Oh, how the mighty have fallen.
To say that the Golden State Warriors — once seen as the NBA’s juggernaut after winning five straight Western Conference titles and three championships in a four-year span — have struggled to start the season would be a bit of an understatement. Head coach Steve Kerr lost star Kevin Durant in free agency, while two-time league MVP Steph Curry and five-time NBA All-Star Klay Thompson are both sidelined to recover from serious injuries. Given all of this, the Warriors have started the season at a dismal 2-6.
Without its flashy stars and winning ways, Golden State does not attract the same level of ire from opposing fandoms as it did mere months ago, vacating the much-coveted title of “most hated franchise in the NBA.”
Headlined by superstar LeBron James and offseason acquisition Anthony Davis— who have combined for a whopping 15 All-NBA First Team honors in their careers — the Lakers have more firepower than virtually any other team in the NBA. Add in center Dwight Howard’s stunning and surprising resurgence, Danny Green’s impressive sharpshooting, and Kyle Kuzma’s youthful explosiveness, and you have all the ingredients for the league’s version of the Monstars.
With talent in spades, it’s no surprise that Los Angeles has jumped out to a 6-1 record to start the season and accrued such a negative reputation with fans of other NBA franchises.
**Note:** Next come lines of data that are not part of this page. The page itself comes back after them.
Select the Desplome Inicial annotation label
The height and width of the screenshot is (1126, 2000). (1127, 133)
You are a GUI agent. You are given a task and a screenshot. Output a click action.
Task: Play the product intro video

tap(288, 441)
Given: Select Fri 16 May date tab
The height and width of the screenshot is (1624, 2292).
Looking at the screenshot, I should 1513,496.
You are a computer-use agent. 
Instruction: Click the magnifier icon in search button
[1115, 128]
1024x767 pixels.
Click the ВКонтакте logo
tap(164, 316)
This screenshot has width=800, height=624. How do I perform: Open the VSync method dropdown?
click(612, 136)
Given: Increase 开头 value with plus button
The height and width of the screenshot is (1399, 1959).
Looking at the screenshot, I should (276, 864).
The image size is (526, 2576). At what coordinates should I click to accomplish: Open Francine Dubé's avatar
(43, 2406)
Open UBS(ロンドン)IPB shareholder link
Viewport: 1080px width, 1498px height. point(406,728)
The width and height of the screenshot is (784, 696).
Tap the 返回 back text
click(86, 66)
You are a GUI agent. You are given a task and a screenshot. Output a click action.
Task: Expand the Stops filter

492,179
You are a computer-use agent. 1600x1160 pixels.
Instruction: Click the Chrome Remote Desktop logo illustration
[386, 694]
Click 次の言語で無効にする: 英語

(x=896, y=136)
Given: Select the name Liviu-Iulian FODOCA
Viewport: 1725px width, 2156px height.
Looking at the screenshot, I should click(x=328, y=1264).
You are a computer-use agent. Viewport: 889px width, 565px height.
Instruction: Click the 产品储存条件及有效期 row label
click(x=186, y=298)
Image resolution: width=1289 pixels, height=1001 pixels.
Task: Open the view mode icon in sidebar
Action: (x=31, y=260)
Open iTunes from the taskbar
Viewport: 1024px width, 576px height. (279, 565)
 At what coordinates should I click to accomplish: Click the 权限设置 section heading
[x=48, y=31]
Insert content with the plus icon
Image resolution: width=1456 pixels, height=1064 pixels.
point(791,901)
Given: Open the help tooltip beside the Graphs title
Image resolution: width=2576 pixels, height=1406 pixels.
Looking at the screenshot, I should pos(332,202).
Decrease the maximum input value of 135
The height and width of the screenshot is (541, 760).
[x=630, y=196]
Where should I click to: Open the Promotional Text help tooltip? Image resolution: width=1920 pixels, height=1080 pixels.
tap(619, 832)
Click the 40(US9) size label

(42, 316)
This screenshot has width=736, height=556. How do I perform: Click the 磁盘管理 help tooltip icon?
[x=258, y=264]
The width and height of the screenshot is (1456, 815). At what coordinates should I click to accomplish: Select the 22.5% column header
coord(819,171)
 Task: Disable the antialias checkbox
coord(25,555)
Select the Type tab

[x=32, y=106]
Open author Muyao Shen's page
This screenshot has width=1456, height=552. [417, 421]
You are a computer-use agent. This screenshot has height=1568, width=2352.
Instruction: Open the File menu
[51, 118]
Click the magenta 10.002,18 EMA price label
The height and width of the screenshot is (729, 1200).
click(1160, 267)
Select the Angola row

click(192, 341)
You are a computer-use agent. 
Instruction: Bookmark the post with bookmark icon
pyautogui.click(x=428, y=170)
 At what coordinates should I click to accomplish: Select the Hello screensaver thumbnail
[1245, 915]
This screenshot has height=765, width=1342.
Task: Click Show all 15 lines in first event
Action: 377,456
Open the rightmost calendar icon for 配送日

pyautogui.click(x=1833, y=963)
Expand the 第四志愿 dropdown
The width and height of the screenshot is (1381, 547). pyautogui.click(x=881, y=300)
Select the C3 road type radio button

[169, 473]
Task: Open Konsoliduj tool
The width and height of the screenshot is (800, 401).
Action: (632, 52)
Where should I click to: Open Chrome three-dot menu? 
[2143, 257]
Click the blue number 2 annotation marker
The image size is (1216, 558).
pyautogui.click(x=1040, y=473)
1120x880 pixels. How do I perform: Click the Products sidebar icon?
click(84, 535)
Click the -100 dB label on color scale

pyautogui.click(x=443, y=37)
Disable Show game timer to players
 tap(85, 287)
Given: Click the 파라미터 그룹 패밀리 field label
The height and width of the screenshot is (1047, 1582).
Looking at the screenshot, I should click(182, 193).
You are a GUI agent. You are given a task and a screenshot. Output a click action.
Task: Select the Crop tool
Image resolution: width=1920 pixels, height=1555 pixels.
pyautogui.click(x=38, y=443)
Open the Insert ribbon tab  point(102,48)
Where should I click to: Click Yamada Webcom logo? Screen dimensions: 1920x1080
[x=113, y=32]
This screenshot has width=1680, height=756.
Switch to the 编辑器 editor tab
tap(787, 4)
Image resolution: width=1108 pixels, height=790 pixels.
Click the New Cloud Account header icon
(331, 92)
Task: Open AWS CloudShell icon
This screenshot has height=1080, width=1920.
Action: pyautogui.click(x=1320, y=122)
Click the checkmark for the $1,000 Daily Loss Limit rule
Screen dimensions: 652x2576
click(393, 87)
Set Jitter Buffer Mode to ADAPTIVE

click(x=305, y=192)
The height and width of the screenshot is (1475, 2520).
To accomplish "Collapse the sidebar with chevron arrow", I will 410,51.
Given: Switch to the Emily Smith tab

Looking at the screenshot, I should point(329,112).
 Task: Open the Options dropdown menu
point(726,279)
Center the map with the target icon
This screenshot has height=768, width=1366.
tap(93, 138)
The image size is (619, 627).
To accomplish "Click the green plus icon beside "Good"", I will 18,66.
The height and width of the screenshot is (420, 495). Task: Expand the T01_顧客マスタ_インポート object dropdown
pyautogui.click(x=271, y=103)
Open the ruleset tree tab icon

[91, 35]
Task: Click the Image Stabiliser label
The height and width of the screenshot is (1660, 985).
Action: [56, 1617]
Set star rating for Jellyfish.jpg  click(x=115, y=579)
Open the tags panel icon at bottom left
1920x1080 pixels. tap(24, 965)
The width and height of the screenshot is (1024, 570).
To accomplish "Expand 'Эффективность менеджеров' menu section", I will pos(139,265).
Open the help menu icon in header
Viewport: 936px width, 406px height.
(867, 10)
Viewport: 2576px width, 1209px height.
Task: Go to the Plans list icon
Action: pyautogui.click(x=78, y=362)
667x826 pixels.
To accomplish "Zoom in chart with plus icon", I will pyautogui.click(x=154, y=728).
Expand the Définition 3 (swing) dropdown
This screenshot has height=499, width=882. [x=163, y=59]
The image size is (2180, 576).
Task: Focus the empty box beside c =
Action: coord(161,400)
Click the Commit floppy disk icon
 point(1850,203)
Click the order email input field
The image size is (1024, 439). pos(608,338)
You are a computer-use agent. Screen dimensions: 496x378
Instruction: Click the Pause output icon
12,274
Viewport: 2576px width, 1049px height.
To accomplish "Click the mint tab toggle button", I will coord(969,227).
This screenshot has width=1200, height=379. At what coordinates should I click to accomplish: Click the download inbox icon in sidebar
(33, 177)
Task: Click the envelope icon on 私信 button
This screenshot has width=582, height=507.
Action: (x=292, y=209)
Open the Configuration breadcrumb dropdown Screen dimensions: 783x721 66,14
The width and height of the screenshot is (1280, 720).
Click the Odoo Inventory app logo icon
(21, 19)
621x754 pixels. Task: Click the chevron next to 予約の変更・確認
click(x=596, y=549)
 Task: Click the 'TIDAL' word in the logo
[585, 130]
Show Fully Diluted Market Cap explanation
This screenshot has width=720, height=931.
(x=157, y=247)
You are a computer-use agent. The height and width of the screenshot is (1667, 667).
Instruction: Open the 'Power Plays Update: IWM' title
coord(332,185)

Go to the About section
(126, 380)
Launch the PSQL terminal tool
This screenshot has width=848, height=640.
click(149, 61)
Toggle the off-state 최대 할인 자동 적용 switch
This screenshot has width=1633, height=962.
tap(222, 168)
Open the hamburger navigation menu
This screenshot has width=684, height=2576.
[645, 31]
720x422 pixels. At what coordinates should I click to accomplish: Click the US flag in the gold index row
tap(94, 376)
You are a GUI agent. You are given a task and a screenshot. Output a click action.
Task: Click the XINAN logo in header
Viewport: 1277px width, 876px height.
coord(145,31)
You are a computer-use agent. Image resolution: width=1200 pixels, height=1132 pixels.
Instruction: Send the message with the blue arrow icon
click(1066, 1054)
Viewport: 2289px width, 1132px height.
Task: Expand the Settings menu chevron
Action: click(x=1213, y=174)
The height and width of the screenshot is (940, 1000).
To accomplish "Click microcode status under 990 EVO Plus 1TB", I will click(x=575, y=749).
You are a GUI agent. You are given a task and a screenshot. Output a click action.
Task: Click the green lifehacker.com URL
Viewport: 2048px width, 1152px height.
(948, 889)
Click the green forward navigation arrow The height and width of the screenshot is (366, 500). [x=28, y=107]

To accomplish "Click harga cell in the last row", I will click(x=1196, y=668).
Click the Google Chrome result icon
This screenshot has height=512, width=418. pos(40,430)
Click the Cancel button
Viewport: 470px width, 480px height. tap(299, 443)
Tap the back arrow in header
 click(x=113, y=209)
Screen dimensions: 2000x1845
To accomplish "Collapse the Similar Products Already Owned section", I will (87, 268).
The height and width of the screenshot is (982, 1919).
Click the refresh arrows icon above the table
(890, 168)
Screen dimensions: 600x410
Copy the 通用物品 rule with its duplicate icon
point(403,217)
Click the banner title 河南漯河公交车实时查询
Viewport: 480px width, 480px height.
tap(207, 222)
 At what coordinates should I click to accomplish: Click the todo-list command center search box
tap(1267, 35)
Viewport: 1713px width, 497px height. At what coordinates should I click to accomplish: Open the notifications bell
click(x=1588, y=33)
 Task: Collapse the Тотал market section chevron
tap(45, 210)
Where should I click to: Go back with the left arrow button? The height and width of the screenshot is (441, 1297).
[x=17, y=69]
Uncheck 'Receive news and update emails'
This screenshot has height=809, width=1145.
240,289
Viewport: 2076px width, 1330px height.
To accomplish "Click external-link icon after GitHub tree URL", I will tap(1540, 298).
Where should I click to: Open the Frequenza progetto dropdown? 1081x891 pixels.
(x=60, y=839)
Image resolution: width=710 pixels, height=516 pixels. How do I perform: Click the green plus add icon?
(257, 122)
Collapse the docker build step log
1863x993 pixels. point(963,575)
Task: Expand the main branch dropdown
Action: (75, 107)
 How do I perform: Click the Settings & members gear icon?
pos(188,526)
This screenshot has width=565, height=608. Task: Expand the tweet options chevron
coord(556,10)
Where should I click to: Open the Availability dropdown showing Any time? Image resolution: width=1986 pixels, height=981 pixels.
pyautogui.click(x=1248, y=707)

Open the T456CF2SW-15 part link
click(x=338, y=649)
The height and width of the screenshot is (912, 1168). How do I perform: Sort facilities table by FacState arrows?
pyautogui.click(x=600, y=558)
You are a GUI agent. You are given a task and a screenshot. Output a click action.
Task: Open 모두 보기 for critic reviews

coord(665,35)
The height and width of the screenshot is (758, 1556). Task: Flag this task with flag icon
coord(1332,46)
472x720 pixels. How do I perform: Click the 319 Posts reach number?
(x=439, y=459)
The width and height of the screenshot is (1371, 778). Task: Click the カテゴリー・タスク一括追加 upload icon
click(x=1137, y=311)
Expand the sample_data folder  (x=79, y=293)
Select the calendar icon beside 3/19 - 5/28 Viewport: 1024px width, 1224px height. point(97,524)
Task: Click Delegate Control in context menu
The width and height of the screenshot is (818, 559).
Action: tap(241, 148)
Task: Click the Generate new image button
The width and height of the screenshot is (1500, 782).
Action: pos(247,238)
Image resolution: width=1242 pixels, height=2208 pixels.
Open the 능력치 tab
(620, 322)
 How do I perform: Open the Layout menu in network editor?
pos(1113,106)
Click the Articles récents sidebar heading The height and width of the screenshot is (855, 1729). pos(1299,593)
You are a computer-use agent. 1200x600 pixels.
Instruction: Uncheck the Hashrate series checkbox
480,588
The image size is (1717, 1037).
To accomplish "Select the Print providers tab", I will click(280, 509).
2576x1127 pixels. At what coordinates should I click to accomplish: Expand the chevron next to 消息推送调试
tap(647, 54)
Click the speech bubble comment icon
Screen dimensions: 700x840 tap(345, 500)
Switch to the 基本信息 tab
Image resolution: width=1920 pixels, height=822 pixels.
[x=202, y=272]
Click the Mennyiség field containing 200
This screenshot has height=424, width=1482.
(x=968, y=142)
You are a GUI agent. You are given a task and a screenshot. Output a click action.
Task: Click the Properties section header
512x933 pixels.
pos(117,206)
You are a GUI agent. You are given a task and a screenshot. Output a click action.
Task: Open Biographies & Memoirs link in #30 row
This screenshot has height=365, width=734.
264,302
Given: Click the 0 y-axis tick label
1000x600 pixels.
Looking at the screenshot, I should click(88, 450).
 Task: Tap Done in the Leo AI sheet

More than half of the United States — 34 in all — hate the purple and gold above all else.
Plenty of fans still harbor lingering resentment towards the Warriors, as 11 states — the bulk of which are located in the Rust Belt — have publicly expressed their hatred for the fallen empire more than any other franchise. The Houston Rockets round out the list with two states — Utah and Oklahoma — housing haters of the James Harden and Russell Westbrook tandem most of all.